▸ **BRIEF**: Could you restate, exactly and with nothing added, the lines from the start of the data through the line that holds "This screenshot has height=510, width=948.", leaving the pictures out?

──────── DATA EXTRACT

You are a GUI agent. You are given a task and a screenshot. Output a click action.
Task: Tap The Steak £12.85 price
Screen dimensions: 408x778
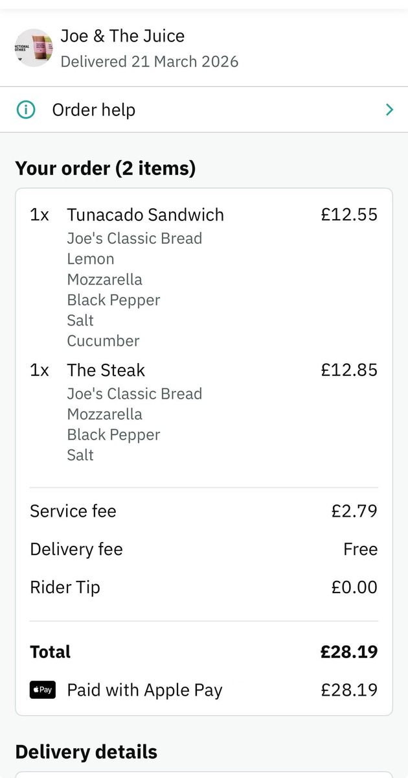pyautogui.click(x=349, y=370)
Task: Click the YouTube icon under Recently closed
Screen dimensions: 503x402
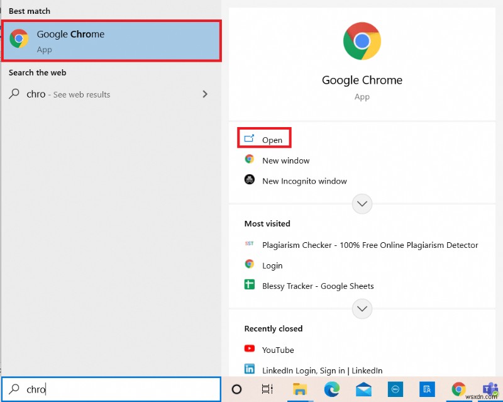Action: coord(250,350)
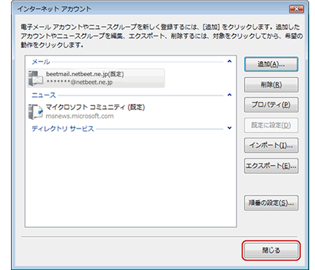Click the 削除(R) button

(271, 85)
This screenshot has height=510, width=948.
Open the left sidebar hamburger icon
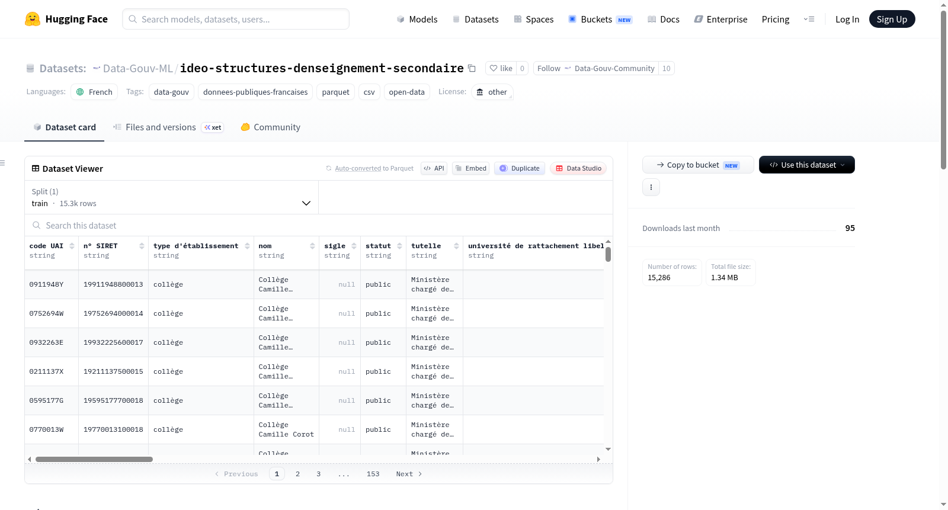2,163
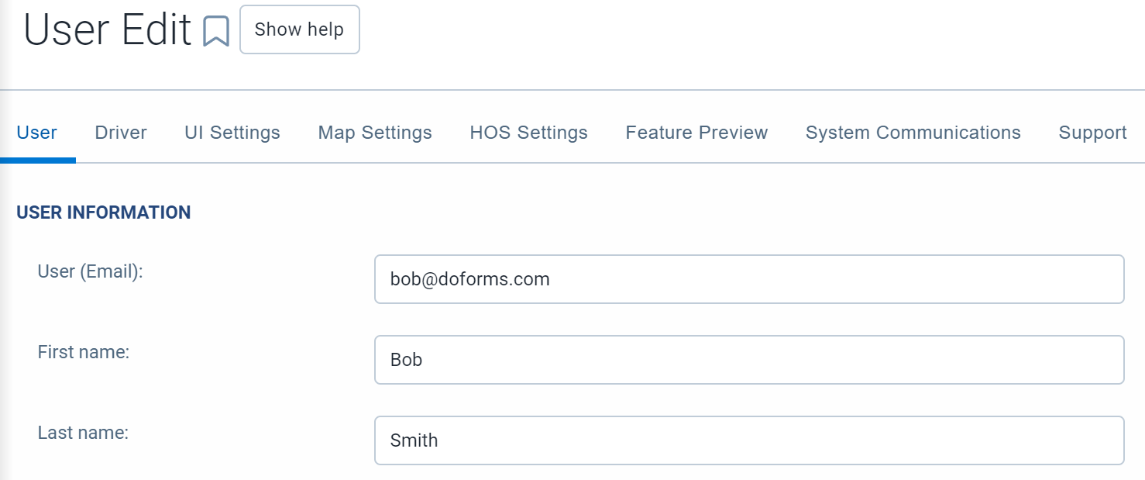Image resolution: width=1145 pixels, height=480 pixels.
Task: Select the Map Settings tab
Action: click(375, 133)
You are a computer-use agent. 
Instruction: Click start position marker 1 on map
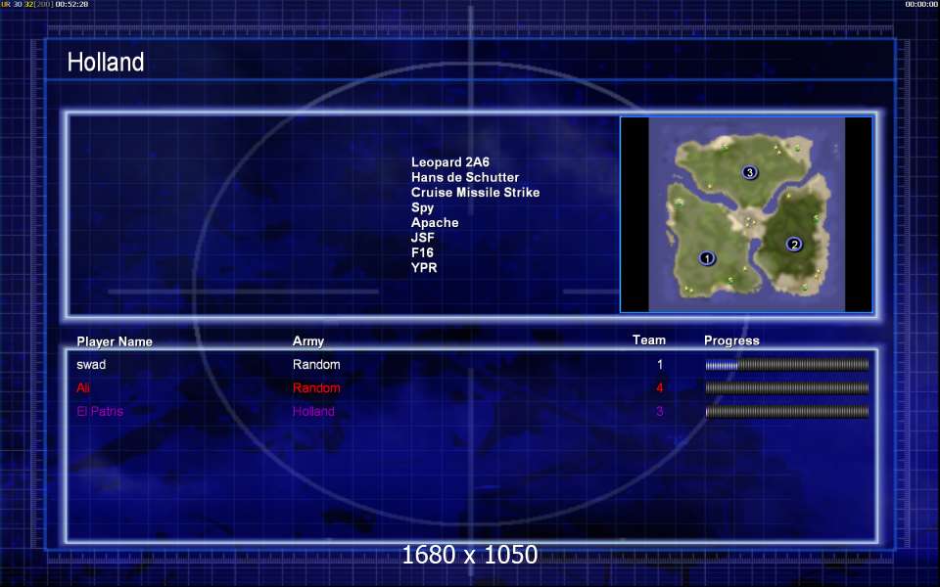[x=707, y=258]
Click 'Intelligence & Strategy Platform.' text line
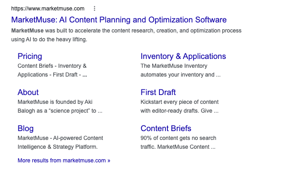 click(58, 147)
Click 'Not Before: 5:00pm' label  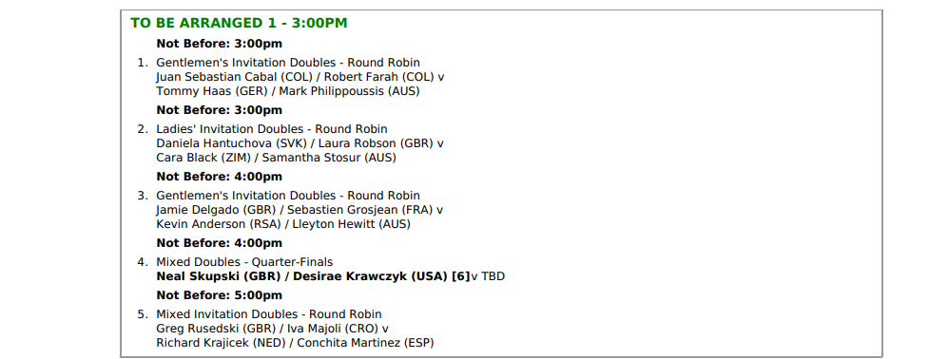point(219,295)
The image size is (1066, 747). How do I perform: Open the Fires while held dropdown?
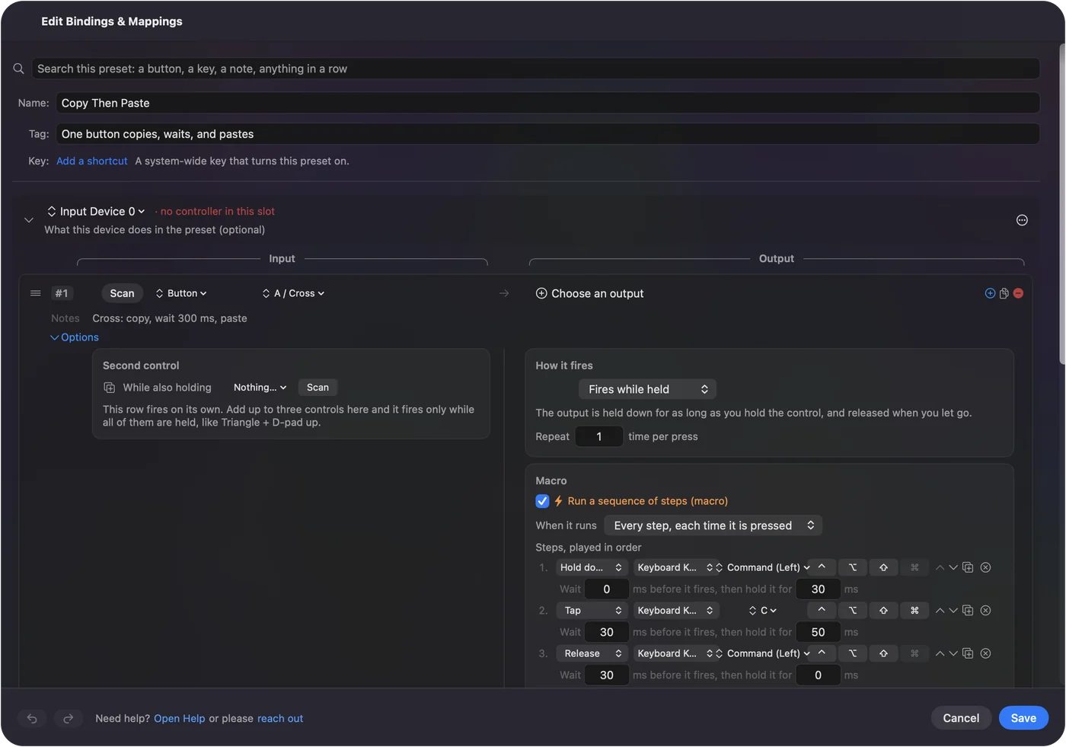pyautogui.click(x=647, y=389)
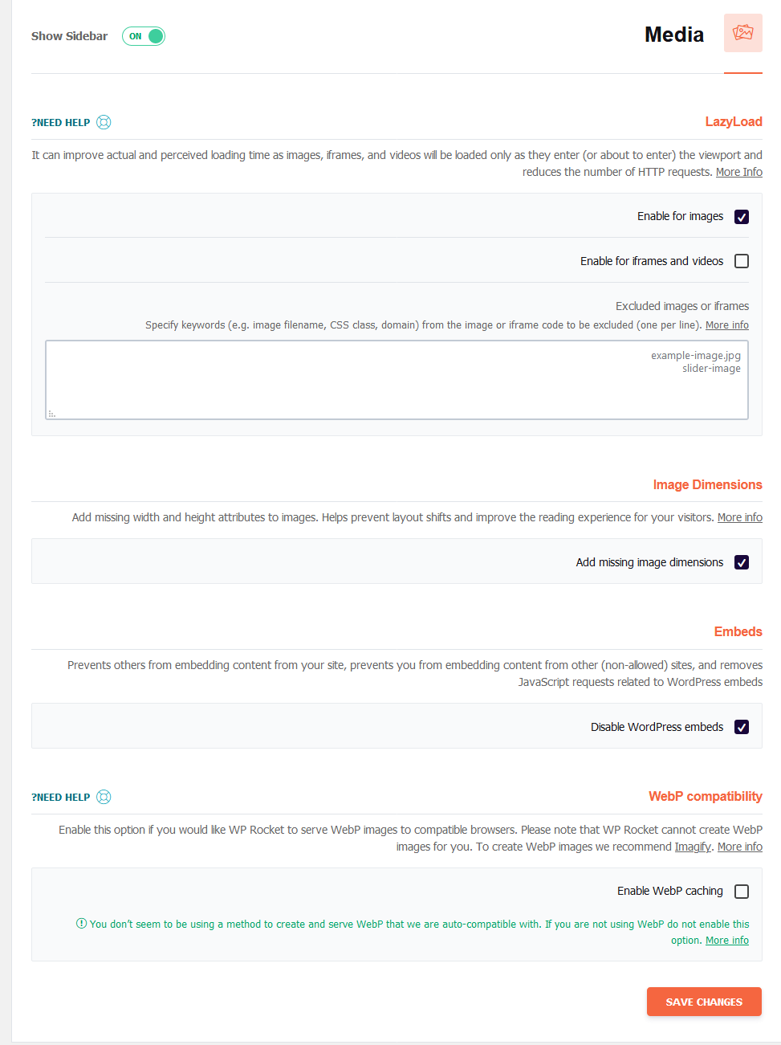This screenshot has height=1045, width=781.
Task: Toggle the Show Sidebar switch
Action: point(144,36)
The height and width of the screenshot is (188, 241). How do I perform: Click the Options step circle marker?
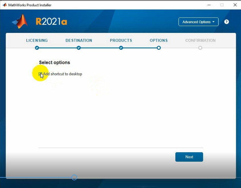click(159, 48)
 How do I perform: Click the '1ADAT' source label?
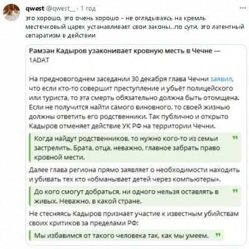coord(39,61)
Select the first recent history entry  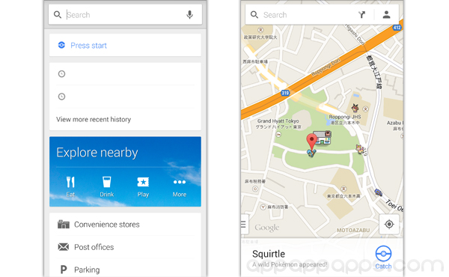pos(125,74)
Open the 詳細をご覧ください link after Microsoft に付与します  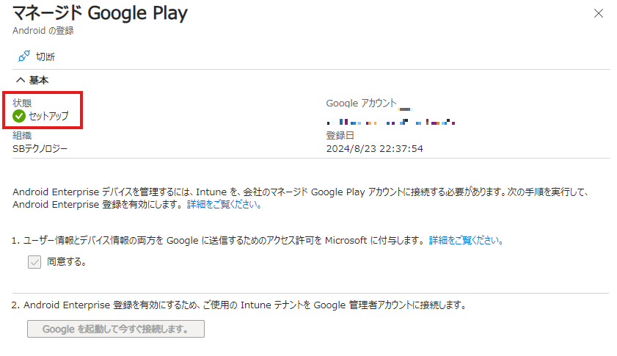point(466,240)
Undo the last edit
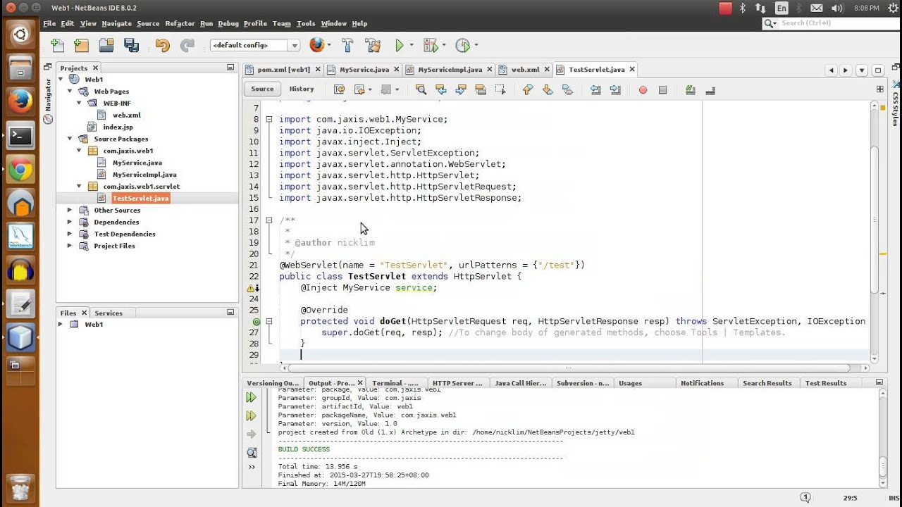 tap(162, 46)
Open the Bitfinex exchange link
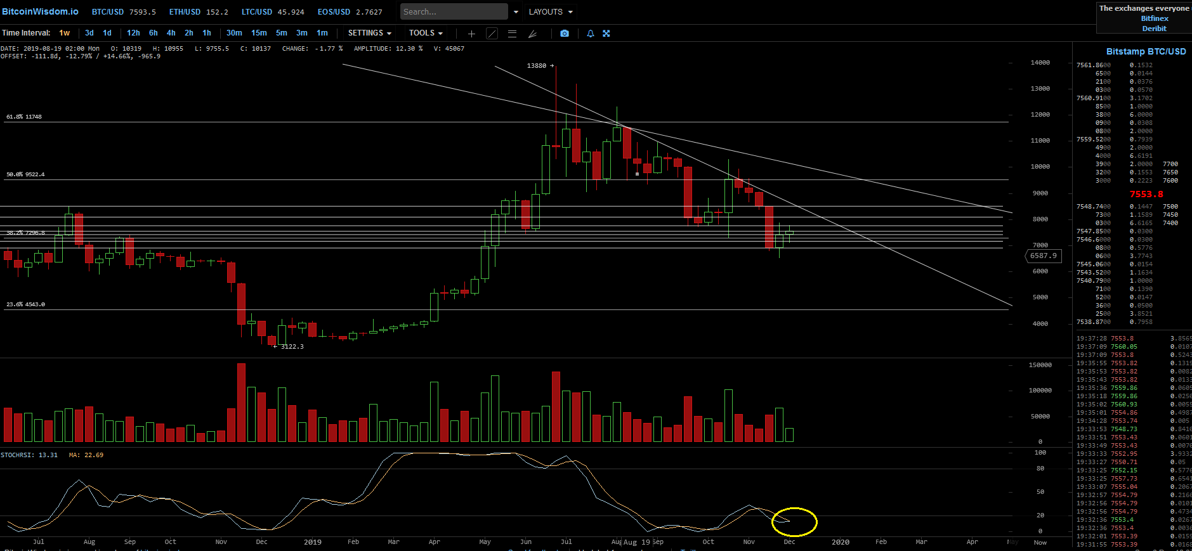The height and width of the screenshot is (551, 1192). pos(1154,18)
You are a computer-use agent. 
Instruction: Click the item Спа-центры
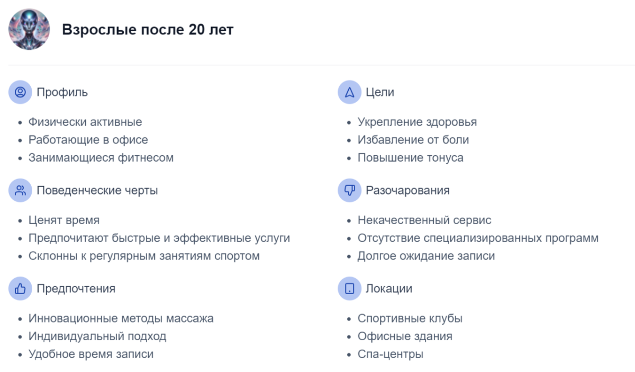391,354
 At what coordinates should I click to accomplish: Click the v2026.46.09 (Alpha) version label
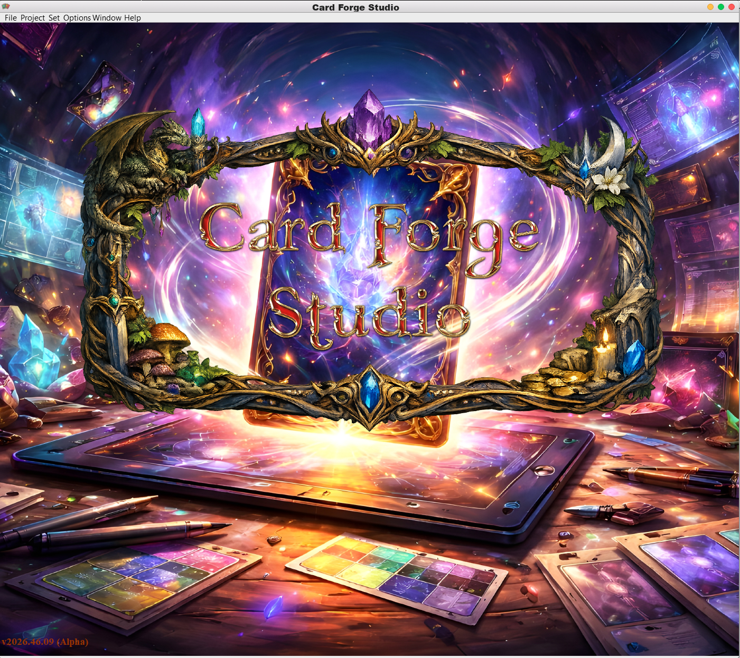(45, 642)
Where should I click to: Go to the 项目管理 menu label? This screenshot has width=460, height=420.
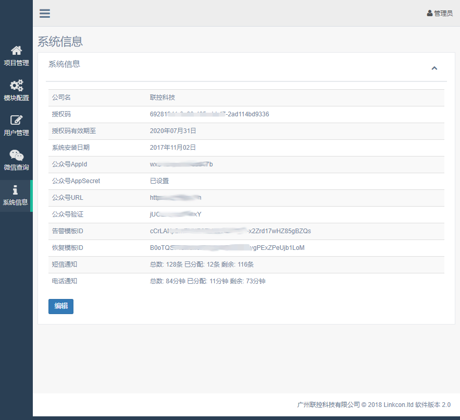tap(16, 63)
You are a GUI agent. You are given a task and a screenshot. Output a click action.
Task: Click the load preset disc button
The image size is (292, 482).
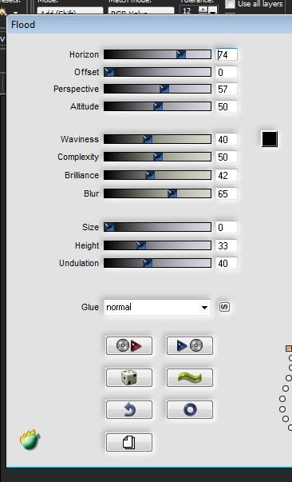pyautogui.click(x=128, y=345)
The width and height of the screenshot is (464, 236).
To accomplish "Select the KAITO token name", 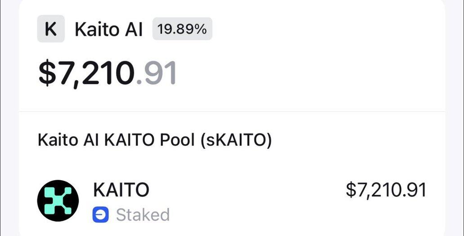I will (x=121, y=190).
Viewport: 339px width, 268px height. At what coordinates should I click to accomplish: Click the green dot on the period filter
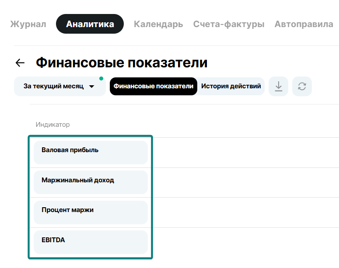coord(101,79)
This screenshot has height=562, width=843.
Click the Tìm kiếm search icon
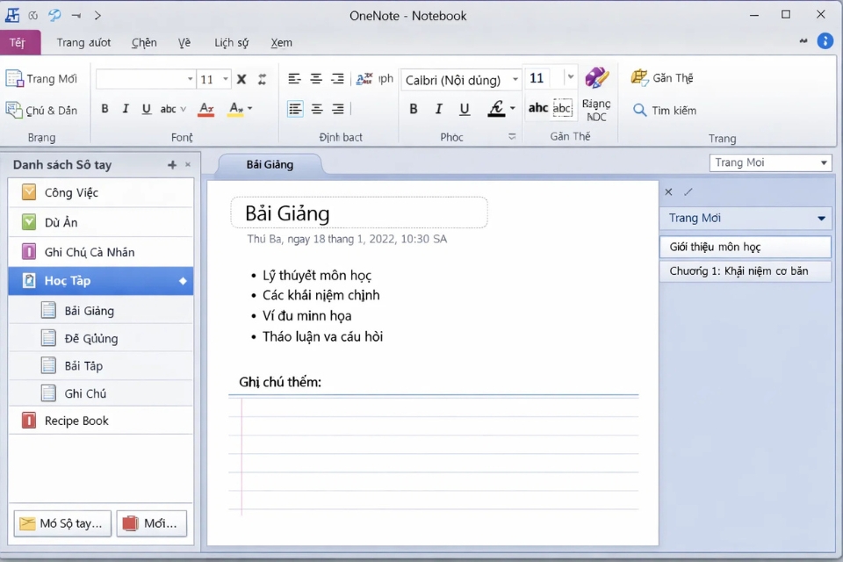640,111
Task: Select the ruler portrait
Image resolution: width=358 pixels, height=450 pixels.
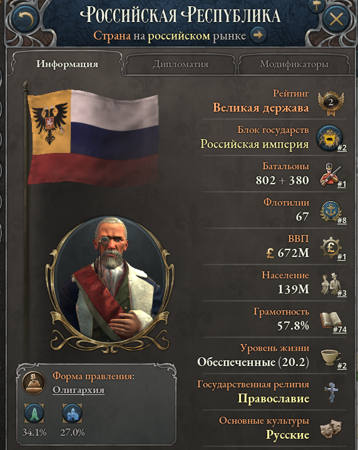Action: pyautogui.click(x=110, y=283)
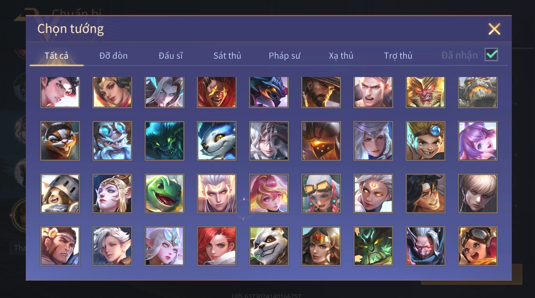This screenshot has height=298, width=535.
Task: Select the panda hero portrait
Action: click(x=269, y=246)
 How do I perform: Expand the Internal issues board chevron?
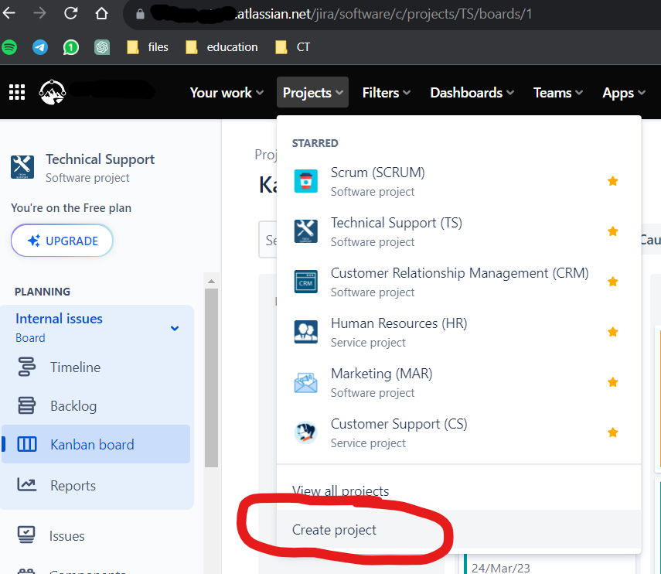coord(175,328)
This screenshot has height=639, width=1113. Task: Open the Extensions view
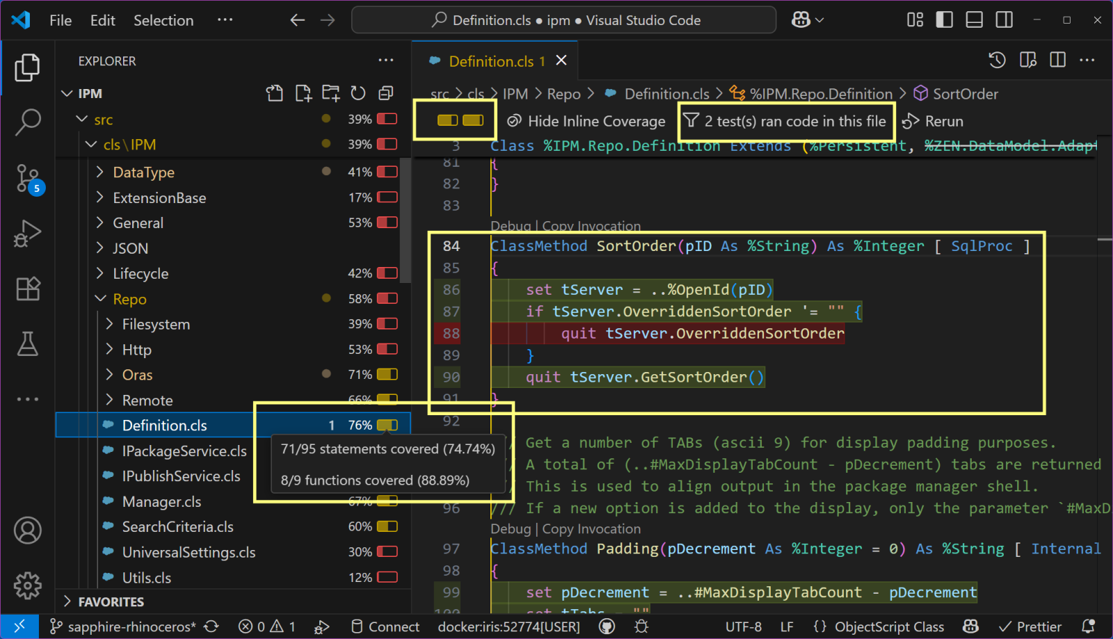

────────────────

▸ **ANSWER BOX**:
You are a GUI agent. You are given a task and a screenshot. Output a click action.
Task: Tap The Steak £12.85 price
Screen dimensions: 408x778
pyautogui.click(x=349, y=370)
Task: Click the YouTube icon under Recently closed
Screen dimensions: 503x402
Action: coord(250,350)
Click the 削除(R) button

(271, 85)
This screenshot has height=510, width=948.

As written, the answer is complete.